Supported categories: necessary, functional, analytics, marketing.

Apps with their own pixels (Klaviyo, Facebook, TikTok, etc.)

For apps that inject their own pixels via Shopify App Embeds, you usually cannot rewrite the <script> tag. Two options:

  1. Use the app’s native consent integration if it offers one (Klaviyo and Meta both have settings for this)
  2. Use Shopify Customer Privacy banner setting under Settings → Customer privacy → Cookie banner, and rely on Shopify’s gating

CookieBoss is making this seamless on the roadmap via Shopify Pixels API integration.

Checkout pages (Shopify Plus only)

If you are on Shopify Plus and your checkout is on a separate domain or template, paste the same script tag into the checkout template’s <head> as well. Non-Plus stores share theme.liquid for the storefront and a Shopify-managed checkout that you cannot edit — the consent banner appears on the storefront but not the Shopify-hosted checkout.

Content Security Policy (CSP)

Shopify manages CSP for *.myshopify.com and most custom domains automatically. The cdn.cookieboss.io and a.cookieboss.io domains are not on Shopify’s blocklist, so the script loads without CSP changes.

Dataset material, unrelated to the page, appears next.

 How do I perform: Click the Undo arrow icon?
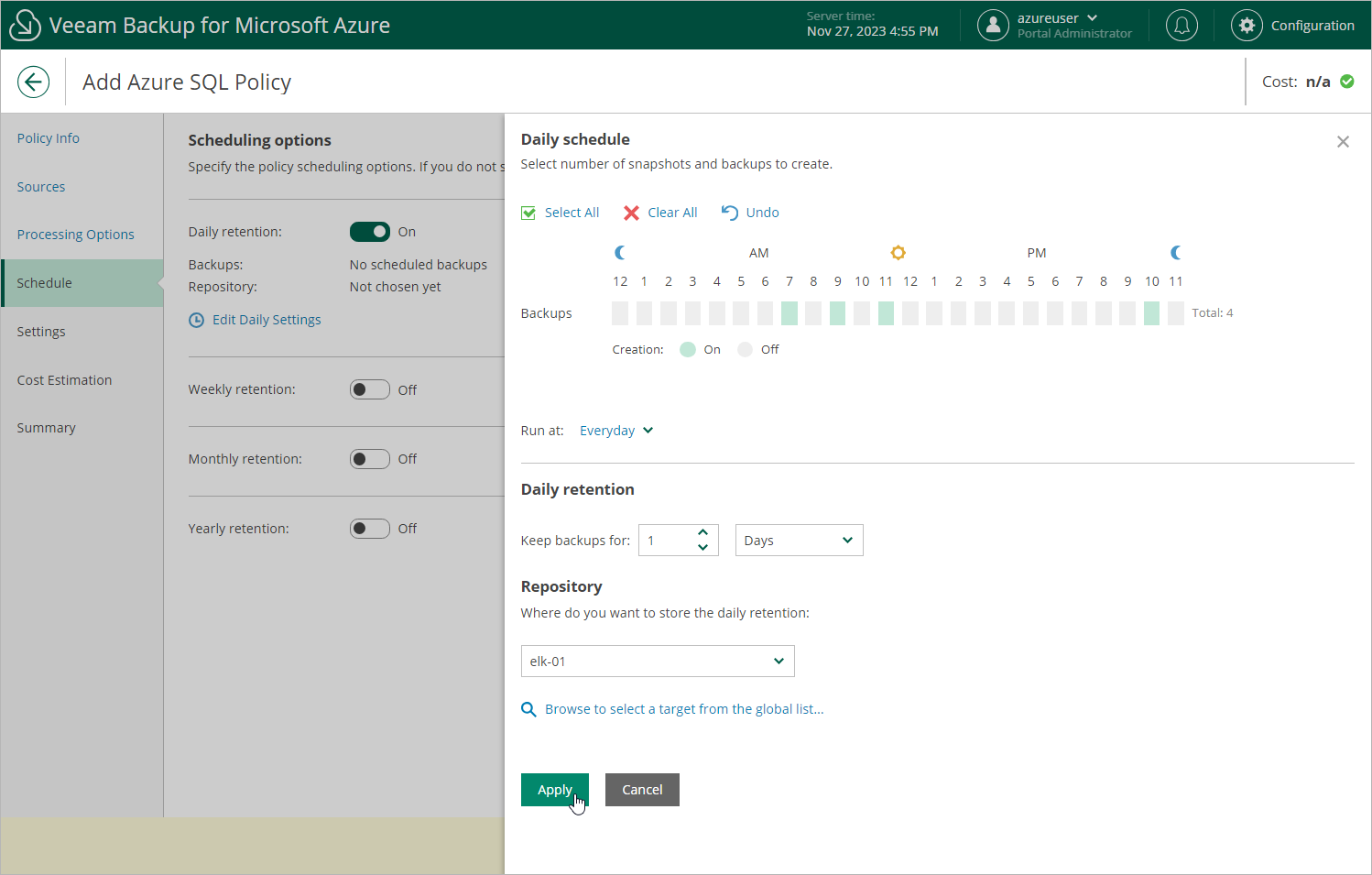click(x=729, y=213)
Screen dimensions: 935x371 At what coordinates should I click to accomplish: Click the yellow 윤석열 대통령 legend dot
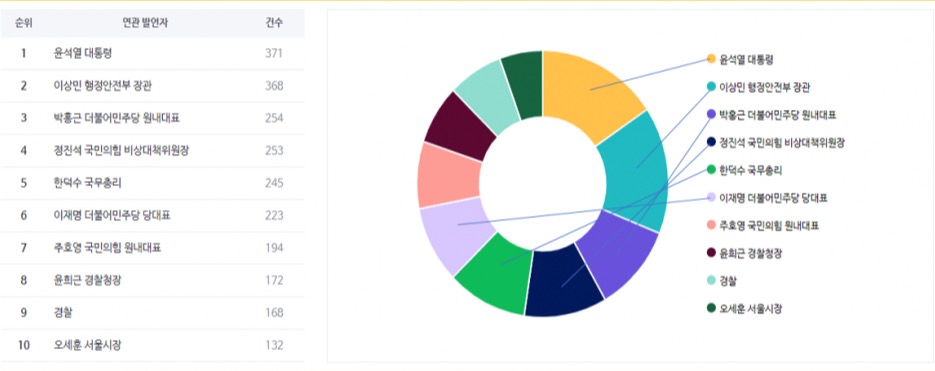711,58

If you’ve set a stricter custom CSP via Shopify Plus or a third-party app, add:

DirectiveDomainPurpose
script-srccdn.cookieboss.ioLoads the consent script
connect-srca.cookieboss.ioSends consent analytics

Troubleshooting

Banner not showing

  • Check that you clicked Publish in the CookieBoss dashboard. The script returns 404 until the site is published.
  • Make sure the script tag is in theme.liquid, inside the <head> element — not in the <body>.
  • Open an incognito window. If you already dismissed the banner, your consent is stored in a cookie.

Banner shows on storefront but not on checkout

  • Non-Plus stores cannot edit the checkout template. The banner only shows on the storefront. This is a Shopify platform limitation.
  • Shopify Plus stores: paste the script tag into the checkout template as well.

Banner flashes or loads after page render

  • Make sure the script tag is in <head>, not <body>.
  • Make sure defer is present on the <script> tag.

Conflict with Shopify’s built-in cookie banner

  • Go to Shopify admin → Settings → Customer privacy → Cookie banner and turn off the built-in banner. CookieBoss replaces it with a more configurable, GDPR-aligned banner.